Supported Source Types
Kind | Description | Example keys |
---|---|---|
markdown_glob | Expand local Markdown files via glob pattern | glob , optional ignore |
url | Fetch and cache a small remote document (PDF, HTML, text, …) | url , optional etag_header |
cloud_storage | (Planned) Enumerate objects from S3/GCS prefixes | provider , bucket , prefix , credentials via env |
media_transcript | (Planned) Convert .srt /.vtt transcripts to documents | path , optional language metadata |
Only markdown_glob
and url
ship in the MVP. Mention other kinds as planned features unless your deployment explicitly enables them.
Chunking & Preprocessing
- Strategy –
token
(default) balances embedding quality and throughput. - Size – Default from
config.knowledge.chunk_size
(a practical starting value is512
). - Overlap – Default from
config.knowledge.chunk_overlap
(a practical starting value is64
). - Normalization – Hashes are stored per chunk to make ingestion idempotent; unchanged content is skipped automatically.
Ingest Modes
manual
(default) keeps ingestion as an operator-triggered task via CLI or API.on_start
instructs the server to run ingestion immediately after project indexing completes for both project- and workflow-scoped knowledge bases; startup fails fast if any pipeline returns an error so issues surface before the API becomes available.
Running Ingestion
# Apply resource definitions first
compozy knowledge apply --file compozy.yaml
# Trigger ingestion
compozy knowledge ingest --id quickstart_docs
# Re-run to pick up changes; unchanged chunks are skipped
compozy knowledge ingest --id quickstart_docs
Job Lifecycle
Enumerate
Resolve sources, expand globs, and detect remote downloads.

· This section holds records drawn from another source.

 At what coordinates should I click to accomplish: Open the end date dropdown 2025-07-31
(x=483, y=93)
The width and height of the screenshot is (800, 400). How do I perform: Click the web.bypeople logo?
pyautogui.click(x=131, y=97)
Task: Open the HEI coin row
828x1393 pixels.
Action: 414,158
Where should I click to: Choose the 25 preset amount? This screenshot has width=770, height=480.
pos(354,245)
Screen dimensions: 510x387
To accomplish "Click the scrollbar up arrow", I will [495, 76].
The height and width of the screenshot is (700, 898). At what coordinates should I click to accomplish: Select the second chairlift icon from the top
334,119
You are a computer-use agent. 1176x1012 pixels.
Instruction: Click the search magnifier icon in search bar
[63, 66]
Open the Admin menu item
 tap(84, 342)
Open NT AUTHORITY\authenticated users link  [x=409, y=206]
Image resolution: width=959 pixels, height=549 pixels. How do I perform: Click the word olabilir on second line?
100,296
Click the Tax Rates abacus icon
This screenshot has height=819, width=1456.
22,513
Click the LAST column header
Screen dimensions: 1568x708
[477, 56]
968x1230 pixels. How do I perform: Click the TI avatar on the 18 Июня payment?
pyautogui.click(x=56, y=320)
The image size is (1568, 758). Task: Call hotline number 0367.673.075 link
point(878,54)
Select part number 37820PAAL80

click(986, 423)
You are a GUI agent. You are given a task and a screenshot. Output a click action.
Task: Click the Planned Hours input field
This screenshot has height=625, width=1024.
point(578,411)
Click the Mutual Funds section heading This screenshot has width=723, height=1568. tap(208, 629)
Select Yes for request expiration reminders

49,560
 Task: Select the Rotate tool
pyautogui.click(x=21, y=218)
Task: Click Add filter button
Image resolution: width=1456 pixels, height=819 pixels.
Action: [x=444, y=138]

Skips files larger than 100KB by default.
Chunk & Embed
Apply chunking policy, generate embeddings in batches (respecting config.knowledge.embedder_batch_size
), and retry provider throttles with jitter.
Persist & Commit
Write vectors and metadata to the configured store, hash results, and emit knowledge_ingest_duration_seconds
and knowledge_chunks_total
metrics.
Monitoring Progress
- CLI commands print structured logs (start, completion, error) sourced from
logger.FromContext(ctx)
. - The API responds with an updated ETag for the knowledge base; poll
GET /knowledge-bases/{kb_id}
until the response returns the new value. - Observability metrics are detailed in the Knowledge Observability guide.
Quickstart Walkthrough
The Quickstart Markdown Glob example demonstrates the full ingestion workflow:
- Clone example assets and ensure
OPENAI_API_KEY
is present in.env
. - Run
compozy knowledge apply
to register resources. - Execute
compozy knowledge ingest --id quickstart_docs
. - Launch
compozy run workflows/qa.yaml --input '{"question":"What is Compozy knowledge?"}'
to see retrieval in action.
Because ingestion is idempotent, you can edit Markdown files and repeat the step to refresh embeddings without truncating the vector store manually.